Je ne demande à personne de me faire confiance parce que j'ai un diplôme. Je demande trois choses bien plus simples.

Qu'un ingrédient ne soit pas jugé d'après son nom, mais d'après sa concentration. C'est la différence entre un comprimé et vingt.

Que le « sans » cesse d'être un argument de vente. Dire ce que fait un produit est plus difficile que dire ce qu'il ne contient pas, et c'est précisément pour cela que cela a plus de valeur.

Que, face à quelque chose que l'on ne sait pas, on dise qu'on ne le sait pas. C'est ce qui m'énerve le plus.

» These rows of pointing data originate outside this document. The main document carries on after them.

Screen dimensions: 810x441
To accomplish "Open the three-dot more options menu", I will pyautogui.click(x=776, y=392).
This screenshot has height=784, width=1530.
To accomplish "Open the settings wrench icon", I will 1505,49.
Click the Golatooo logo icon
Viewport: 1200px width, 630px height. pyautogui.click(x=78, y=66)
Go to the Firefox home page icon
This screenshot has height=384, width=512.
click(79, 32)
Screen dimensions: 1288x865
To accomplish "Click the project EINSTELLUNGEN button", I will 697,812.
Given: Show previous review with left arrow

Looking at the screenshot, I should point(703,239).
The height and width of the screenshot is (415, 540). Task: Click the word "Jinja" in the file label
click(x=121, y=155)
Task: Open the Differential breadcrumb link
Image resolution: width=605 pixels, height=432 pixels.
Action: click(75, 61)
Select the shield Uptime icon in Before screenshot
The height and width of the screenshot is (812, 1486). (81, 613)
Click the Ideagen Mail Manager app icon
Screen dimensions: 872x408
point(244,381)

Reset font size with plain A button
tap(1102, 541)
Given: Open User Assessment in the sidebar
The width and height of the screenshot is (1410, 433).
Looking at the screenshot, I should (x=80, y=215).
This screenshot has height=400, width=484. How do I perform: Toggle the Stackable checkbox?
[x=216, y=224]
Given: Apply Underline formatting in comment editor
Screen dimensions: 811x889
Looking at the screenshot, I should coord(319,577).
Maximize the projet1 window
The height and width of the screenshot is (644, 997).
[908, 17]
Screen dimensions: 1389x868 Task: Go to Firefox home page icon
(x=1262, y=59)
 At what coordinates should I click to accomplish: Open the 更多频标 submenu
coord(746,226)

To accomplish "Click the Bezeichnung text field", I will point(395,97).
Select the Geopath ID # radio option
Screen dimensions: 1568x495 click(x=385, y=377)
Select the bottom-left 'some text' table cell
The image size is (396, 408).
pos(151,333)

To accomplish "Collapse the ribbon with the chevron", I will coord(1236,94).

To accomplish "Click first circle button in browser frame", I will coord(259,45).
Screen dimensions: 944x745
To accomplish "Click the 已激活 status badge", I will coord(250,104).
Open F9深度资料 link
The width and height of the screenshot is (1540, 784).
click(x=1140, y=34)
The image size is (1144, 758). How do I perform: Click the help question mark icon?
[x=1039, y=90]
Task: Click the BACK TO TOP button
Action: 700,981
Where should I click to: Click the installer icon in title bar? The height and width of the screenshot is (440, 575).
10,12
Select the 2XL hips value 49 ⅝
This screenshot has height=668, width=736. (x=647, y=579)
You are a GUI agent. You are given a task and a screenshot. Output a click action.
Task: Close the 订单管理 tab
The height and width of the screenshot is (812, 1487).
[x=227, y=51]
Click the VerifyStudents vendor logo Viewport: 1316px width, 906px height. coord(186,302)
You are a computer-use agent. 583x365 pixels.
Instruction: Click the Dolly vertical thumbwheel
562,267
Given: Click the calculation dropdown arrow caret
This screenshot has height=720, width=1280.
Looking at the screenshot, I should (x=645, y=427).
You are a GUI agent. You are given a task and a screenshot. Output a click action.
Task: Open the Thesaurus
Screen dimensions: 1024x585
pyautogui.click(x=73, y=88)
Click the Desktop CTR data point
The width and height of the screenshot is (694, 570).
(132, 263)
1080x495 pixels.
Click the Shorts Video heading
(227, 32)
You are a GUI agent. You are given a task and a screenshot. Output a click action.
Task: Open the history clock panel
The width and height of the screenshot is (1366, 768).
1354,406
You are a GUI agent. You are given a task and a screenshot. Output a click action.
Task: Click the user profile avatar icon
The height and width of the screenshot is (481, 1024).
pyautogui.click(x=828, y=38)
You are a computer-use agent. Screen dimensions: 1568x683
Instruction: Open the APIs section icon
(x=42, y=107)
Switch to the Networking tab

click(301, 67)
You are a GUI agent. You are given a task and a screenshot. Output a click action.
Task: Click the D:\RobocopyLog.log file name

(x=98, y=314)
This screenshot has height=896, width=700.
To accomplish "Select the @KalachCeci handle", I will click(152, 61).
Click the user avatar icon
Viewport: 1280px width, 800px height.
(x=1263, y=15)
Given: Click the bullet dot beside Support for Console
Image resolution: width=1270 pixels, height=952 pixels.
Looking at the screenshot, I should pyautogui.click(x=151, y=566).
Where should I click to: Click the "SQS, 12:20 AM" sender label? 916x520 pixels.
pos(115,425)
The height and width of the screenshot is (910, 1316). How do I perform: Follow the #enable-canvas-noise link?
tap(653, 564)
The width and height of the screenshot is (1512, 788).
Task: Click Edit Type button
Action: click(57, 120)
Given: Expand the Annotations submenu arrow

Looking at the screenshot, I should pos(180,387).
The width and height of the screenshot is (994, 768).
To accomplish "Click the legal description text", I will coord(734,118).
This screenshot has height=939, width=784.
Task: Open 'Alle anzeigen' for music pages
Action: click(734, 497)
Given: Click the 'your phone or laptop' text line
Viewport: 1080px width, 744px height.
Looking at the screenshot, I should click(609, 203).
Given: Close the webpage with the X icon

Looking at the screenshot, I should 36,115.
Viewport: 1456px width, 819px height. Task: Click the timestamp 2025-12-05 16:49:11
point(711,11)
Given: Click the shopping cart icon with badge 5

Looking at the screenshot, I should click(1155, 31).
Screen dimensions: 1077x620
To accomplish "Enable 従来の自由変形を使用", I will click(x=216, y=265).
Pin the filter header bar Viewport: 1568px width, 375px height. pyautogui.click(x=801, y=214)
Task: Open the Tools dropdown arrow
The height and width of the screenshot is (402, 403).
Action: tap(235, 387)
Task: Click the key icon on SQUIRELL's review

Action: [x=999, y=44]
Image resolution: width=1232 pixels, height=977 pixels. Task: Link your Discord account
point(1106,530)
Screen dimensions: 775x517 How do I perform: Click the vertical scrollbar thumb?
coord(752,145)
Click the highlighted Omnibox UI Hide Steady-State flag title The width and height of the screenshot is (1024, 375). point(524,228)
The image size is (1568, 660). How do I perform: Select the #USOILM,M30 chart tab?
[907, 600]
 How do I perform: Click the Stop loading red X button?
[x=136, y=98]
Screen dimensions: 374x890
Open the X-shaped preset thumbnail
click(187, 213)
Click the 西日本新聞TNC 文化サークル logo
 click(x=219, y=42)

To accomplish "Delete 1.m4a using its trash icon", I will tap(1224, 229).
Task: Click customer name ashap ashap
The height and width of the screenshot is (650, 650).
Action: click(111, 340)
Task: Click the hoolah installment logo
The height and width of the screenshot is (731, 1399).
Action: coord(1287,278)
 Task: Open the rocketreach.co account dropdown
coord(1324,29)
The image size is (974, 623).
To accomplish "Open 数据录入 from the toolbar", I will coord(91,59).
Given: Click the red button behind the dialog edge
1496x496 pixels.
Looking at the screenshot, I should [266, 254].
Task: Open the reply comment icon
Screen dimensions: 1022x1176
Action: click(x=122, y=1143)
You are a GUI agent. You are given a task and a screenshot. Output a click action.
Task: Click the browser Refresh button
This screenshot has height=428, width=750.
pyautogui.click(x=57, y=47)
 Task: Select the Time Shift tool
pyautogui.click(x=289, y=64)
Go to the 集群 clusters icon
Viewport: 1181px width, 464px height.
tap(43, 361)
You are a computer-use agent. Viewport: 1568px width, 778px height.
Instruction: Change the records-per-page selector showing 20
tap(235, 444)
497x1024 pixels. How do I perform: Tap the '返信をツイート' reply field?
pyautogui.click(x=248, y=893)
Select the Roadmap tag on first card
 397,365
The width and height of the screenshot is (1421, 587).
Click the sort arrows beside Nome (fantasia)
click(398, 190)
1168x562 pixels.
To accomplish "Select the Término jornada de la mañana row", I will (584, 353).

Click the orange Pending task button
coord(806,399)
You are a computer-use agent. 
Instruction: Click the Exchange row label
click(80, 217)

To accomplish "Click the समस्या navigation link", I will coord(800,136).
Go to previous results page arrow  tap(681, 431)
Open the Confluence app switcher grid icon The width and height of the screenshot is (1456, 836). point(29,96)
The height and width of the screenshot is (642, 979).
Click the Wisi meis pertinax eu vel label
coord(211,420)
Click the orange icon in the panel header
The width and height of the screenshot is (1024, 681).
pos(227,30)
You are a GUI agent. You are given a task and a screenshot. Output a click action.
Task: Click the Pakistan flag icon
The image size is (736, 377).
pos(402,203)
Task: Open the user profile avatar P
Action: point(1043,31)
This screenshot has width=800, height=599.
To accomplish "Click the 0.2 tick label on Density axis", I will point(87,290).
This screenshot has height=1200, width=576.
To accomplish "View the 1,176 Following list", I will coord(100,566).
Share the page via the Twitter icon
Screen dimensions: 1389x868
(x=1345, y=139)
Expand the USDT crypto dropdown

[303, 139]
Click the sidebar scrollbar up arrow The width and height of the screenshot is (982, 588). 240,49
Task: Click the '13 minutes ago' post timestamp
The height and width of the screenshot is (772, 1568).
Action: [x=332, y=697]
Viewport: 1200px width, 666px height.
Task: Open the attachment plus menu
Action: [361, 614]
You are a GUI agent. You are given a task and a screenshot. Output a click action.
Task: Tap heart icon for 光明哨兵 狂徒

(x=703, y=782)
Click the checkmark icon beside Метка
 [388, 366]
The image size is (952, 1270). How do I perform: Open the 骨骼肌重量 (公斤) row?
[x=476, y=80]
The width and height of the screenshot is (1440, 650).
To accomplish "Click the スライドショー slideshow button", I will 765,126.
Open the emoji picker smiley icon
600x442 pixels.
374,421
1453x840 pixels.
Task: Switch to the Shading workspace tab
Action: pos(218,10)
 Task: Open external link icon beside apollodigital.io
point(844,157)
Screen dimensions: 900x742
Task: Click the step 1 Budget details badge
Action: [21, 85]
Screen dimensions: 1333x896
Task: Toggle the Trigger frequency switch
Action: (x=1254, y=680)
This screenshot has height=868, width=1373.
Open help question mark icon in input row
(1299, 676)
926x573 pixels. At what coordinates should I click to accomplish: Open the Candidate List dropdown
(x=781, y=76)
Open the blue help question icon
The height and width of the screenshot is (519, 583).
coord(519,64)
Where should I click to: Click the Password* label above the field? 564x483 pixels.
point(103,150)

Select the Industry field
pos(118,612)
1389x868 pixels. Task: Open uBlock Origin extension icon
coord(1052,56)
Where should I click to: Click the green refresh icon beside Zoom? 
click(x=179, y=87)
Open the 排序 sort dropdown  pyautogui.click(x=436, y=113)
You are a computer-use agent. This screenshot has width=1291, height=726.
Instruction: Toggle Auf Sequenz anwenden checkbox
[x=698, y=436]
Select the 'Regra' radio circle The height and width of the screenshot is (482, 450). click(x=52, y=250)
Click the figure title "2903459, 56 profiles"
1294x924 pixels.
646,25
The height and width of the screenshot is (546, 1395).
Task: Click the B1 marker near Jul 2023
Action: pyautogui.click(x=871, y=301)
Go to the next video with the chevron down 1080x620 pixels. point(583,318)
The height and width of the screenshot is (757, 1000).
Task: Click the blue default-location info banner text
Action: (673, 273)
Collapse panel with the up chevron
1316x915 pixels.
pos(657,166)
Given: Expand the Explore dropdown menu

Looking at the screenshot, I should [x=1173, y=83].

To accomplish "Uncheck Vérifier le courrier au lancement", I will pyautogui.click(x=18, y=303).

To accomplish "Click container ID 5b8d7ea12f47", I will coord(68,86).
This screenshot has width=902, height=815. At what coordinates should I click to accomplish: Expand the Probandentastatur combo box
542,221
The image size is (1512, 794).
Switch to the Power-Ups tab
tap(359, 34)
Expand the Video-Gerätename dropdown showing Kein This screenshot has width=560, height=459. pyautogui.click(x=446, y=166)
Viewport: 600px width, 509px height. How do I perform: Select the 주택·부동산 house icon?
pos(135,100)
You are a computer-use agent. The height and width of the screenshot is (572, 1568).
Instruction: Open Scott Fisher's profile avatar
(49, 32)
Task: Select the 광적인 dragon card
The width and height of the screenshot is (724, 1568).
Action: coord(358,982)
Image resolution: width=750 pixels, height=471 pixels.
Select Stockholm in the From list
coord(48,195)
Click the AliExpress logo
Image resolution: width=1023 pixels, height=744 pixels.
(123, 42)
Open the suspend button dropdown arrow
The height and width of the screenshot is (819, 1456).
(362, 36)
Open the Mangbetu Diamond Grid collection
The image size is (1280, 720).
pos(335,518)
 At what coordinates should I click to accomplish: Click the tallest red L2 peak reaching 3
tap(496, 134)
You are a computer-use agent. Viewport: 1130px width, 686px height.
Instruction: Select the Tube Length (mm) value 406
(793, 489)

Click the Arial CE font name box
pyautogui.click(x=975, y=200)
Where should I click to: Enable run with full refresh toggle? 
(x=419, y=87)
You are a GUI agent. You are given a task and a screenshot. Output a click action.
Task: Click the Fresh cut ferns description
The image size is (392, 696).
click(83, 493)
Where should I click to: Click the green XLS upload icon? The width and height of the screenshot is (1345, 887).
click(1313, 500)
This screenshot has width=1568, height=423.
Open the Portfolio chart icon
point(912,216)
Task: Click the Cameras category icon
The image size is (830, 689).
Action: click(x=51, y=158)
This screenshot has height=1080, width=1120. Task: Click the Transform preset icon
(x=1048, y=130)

En cosmétique, on raconte énormément de bêtises, et ce sont presque toujours ceux qui font le plus de bruit qui les racontent, pas ceux qui ont le plus étudié la question. Crier ne coûte rien. Mais sur la peau des gens, le bruit a un prix.

Elisa Avalle, fondatrice et CEO de LeLang Skin Care

Elisa Avalle est la fondatrice de LeLang Skin Care, spécialisée en dermocosmétique à l'Universitat de Barcelona. Elle formule dans les Langhe pour les pharmacies italiennes.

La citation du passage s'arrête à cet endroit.